Leetcode(7) - valid parentheses

Given a string containing only  '(', ')', '{', '}', '[', ']' check whether the string is valid.

A valid string must satisfy:

1. Opening parentheses must be closed with closing parentheses of the same type.
2. Left parentheses must be closed in the correct order.

Note that empty strings are considered valid strings.

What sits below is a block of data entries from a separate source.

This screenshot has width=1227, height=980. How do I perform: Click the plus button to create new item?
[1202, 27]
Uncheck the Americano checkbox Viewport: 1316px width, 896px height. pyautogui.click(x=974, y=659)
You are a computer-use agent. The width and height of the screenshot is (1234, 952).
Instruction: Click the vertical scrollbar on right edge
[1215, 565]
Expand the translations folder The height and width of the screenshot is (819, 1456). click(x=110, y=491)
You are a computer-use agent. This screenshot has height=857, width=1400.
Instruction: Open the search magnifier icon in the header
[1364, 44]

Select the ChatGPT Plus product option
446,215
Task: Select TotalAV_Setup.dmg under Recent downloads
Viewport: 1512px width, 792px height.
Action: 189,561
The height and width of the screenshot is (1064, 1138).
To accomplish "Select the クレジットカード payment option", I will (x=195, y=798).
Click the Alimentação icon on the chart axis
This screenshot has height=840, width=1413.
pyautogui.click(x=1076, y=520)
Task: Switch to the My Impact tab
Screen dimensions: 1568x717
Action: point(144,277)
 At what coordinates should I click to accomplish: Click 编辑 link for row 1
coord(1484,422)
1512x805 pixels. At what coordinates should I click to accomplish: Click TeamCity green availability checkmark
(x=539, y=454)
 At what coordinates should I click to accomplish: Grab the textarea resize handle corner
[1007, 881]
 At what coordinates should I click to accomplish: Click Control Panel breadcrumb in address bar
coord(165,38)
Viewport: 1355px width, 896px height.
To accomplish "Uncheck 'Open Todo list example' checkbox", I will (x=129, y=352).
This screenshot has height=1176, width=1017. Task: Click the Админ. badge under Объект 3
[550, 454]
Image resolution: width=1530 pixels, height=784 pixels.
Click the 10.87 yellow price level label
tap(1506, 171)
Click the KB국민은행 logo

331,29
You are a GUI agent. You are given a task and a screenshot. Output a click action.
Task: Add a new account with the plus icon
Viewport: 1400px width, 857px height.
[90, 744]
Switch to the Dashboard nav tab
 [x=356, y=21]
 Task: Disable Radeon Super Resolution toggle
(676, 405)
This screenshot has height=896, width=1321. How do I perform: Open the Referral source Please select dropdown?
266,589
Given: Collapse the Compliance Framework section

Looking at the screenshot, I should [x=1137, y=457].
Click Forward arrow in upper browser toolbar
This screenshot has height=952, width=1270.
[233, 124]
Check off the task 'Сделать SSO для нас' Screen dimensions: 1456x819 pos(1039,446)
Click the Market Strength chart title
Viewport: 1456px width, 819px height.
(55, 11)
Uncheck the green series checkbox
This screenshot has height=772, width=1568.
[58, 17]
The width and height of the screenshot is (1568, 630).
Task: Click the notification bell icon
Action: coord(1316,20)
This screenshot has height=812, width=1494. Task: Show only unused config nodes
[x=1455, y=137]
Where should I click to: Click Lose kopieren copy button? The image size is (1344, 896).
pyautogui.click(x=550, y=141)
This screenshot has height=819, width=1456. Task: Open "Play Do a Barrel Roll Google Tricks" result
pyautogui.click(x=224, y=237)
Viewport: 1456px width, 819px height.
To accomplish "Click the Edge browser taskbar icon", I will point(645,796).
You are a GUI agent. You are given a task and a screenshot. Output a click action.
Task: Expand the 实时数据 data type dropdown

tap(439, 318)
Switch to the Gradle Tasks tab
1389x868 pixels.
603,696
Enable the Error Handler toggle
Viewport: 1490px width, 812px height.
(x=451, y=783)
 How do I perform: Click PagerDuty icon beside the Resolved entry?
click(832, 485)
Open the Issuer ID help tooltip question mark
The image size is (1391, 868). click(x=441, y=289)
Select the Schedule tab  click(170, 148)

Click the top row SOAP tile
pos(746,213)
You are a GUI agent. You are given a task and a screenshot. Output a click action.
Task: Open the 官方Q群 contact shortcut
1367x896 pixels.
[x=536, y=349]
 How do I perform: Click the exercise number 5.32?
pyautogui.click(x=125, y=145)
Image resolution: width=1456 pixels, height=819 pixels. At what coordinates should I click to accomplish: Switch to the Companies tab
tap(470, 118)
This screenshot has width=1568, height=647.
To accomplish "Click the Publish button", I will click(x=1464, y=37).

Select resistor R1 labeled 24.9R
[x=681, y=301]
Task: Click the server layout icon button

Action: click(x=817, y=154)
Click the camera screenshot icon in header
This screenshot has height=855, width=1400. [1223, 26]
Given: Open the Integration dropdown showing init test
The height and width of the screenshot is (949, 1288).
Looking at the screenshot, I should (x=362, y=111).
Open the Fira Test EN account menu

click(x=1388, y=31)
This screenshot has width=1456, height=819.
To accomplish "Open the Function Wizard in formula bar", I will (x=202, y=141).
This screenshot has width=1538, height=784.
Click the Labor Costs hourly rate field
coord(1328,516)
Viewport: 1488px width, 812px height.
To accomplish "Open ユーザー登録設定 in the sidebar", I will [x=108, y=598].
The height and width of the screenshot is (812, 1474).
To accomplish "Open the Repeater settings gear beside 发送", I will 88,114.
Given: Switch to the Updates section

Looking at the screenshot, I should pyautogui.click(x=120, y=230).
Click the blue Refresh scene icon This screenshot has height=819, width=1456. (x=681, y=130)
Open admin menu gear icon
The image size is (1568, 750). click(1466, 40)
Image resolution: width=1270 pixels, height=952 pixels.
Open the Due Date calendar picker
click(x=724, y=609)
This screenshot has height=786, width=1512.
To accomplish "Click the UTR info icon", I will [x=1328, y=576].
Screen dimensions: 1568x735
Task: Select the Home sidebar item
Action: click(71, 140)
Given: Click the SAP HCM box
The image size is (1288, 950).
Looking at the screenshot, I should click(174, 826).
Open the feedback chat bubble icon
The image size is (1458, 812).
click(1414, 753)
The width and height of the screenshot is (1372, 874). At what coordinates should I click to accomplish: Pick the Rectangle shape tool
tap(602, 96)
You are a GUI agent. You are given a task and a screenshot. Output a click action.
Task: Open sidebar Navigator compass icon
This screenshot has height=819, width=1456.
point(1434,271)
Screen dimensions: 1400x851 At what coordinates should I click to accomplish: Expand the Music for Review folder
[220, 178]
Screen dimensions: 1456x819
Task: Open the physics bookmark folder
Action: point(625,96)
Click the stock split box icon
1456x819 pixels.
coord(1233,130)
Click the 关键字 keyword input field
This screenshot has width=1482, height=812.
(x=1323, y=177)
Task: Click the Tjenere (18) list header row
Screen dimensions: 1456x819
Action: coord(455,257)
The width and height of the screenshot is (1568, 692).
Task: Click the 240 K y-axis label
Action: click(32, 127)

My own algorithm idea: first determine whether the string is empty, if it is empty, it is directly regarded as a valid string, and return true; then use the stack data structure to solve the problem, and judge the strings one by one, if it is a left bracket, put it on the stack , if it is a right parenthesis, judge whether the stack is empty, if it is empty, return false, and then judge whether the top of the stack is the corresponding left parenthesis, if so, pop the element at the top of the stack, if not, return false.

bool isValid(string s)
{
    if(s.empty()) return true;
    stack<char> sta;
    for(int i=0;i<s.size();i++)
    {
        if(s[i]=='(' || s[i]=='[' || s[i]=='{')
        {
            sta.push(s[i]);
        }
        else if(sta.empty())
        {
            return false;
        }
        else if((s[i] == ')' && sta.top()=='(') ||(s[i] == ']' && sta.top()=='[')||(s[i] == '}' && sta.top()=='{'))
        {
            get up();
        }
        else 
            return  false ;
    }
    if(sta.empty())
        return true;
    else
        return false;
}

Algorithm flaw: Because only the left parenthesis is entered each time, if the first one is the right parenthesis, it is necessary to first determine whether the stack is empty, otherwise, an error will occur when accessing the top element of the stack. This judgment is too much, not concise enough.

bool isValid(string s) {
        stack<char> result;  
        int n=s.size();  
        if(n==0) return true;  
     for(int i=0;i<n;i++)  
            {  
                if(result.empty())  
                    result.push(s[i]);  
                else if(result.top()=='('&&s[i]==')'||  
                      result.top()=='['&&s[i]==']'||  
                      result.top()=='{'&&s[i]=='}')   
                        result.pop();  
                else  
                    result.push(s[i]);  
                  
            }  
            return result.empty(); 
    }

As long as the element in the stack is empty, it is pushed to the stack, and when the top of the stack cannot be matched with the current element, it is also pushed to the stack, so as to avoid the right parenthesis at the beginning. Embarrassing, the rest of the ideas are the same as the above, and in the end, you only need to judge whether the stack is empty.